IPCC Working Group II’s contribution estimates: “on average 20% to 30% of species assessed are likely to be at increasingly high risk of extinction from climate change impacts possibly within this century as global mean temperatures exceed 2°C to 3°C relative to pre-industrial levels.” With a rise of 4°C or more above pre-industrial levels, models suggest 40-70% extinction rates. Popular media, such as Scientific American, also highlight the biodiversity impacts of climate change.
Hopefully, the completion of the IPCC report will spur significant advances in the international legal response to climate change, as previous reports have. Because existing mechanisms for combating biodiversity loss have proven largely ineffective, the climate change regime presents one of the best hopes for near-term action to stem global biodiversity loss from both climate and non-climate causes.
Without intervention, climate change will enhance other factors driving biodiversity loss. For example, climate change in fragmented ecosystems will likely favor those species that move with relative ease – the same weedy species that are already speeding the depletion of biodiversity.
One element of adaption to climate change must be combating habitat fragmentation to allow species to respond through migration, or range shifts, as has occurred in previous periods of climatic change (discussed here and here). In general, this requires a reassessment of protected area priorities to combat fragmentation and ensure that as species find current ecosystems uninhabitable, they will have somewhere to run.
Focus on improving protected areas in a climate regime is a sensible response to climatic impacts on biodiversity. It also provides a route to combat habitat destruction – currently the primary driver of species loss.
At the domestic level, preserving habitat for migration might be integrated into Endangered Species Act implementation through critical habitat determinations, as J.B. Ruhl notes in an article on FWS’ options for responding to climate change.

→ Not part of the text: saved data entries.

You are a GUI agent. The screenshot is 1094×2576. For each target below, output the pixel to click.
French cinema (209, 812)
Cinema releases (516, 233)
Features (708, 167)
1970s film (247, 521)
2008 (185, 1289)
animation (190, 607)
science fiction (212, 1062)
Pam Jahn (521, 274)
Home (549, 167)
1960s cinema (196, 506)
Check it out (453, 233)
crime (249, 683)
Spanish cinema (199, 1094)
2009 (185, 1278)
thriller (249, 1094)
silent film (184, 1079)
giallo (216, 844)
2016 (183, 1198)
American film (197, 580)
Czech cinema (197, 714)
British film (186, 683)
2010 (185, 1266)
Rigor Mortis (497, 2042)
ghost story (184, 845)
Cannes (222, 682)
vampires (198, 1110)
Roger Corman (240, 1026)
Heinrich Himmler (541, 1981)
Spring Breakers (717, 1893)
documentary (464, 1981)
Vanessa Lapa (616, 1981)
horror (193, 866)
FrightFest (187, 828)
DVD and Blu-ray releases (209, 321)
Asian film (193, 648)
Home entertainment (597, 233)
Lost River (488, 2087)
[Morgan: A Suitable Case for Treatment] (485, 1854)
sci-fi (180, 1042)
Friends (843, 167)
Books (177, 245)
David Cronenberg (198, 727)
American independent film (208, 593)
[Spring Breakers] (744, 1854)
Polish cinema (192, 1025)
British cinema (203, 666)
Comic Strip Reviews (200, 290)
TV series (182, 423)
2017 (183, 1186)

At the international level, providing migration options could be combined with efforts to preserve or reinvigorate forests as a means of storing or sinking carbon dioxide.
Channeling some of the funds and initiatives aimed at climate change toward activities benefiting biodiversity can create incentives for developing countries that will seek compensation for loss of development opportunities (as Indonesia and Ecuador plan to do, for example). This might be achieved through more directly valuing biodiversity benefits in CDM projects that facilitate sustainable development. Likewise, carbon credits with enhanced value for projects providing biodiversity benefits would allow industrialized countries to benefit from investing in projects that foster species adaption while reducing greenhouse gas emissions.
Even with increased legal and policy support for preserving habitat to facilitate migration, several scientific limitations complicate prediction of migration options for species threatened by climate change. First, substantial uncertainty remains in identification of areas that can provide future range to species requiring migration to survive climate changes. Second, some recent scientific literature suggests that current species richness is strongly correlated with historic climactic conditions, particularly for species with limited range. If so, a significant proportion of species may be unable to migrate to more suitable conditions as the climate changes. Accordingly, assisted migration options should be developed to sustain such species.
Despite these limitations, working fragmentation concerns into the climate change regime offers a way to foster natural species adaption, preserve options for assisted migration and address other root causes of biodiversity loss. It can be factored into the value of credits for CDM projects or carbon storage in forests, or other compensation provided for forgoing deforestation. In this way, the momentum on climate change can be harnessed to jumpstart international biodiversity preservation.